(Exercise instructions) Express the data, starting with the line containing "Given: Click the TPS (Main) legend label" and continuing through the end of the data, as a Markdown table with the columns "Row" and "Line". Omit blank lines and number each remaining line in sequence.

(Supplied data)

----

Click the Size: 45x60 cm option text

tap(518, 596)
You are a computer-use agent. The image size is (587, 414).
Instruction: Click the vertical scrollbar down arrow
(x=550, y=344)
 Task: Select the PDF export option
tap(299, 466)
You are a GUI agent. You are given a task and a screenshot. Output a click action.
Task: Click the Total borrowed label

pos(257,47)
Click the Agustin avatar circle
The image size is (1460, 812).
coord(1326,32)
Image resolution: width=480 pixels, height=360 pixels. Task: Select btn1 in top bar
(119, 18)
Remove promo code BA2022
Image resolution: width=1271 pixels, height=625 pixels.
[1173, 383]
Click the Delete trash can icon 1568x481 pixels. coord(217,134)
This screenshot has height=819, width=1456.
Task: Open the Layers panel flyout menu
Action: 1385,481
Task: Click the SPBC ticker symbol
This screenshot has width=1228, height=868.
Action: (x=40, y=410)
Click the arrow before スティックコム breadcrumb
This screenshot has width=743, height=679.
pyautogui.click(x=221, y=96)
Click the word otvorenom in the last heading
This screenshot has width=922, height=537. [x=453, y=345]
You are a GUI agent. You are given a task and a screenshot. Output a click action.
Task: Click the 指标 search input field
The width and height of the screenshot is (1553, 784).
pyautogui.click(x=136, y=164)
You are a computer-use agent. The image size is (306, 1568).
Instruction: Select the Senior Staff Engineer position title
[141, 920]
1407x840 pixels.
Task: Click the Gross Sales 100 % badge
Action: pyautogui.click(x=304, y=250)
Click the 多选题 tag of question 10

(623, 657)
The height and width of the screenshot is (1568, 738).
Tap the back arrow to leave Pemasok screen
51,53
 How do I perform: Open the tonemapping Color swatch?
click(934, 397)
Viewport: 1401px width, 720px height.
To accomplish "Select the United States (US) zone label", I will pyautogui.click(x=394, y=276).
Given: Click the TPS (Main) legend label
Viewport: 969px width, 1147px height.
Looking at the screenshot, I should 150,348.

----

(Answer to the task)
| Row | Line |
|---|---|
| 1 | Given: Click the TPS (Main) legend label |
| 2 | Viewport: 969px width, 1147px height. |
| 3 | Looking at the screenshot, I should 150,348. |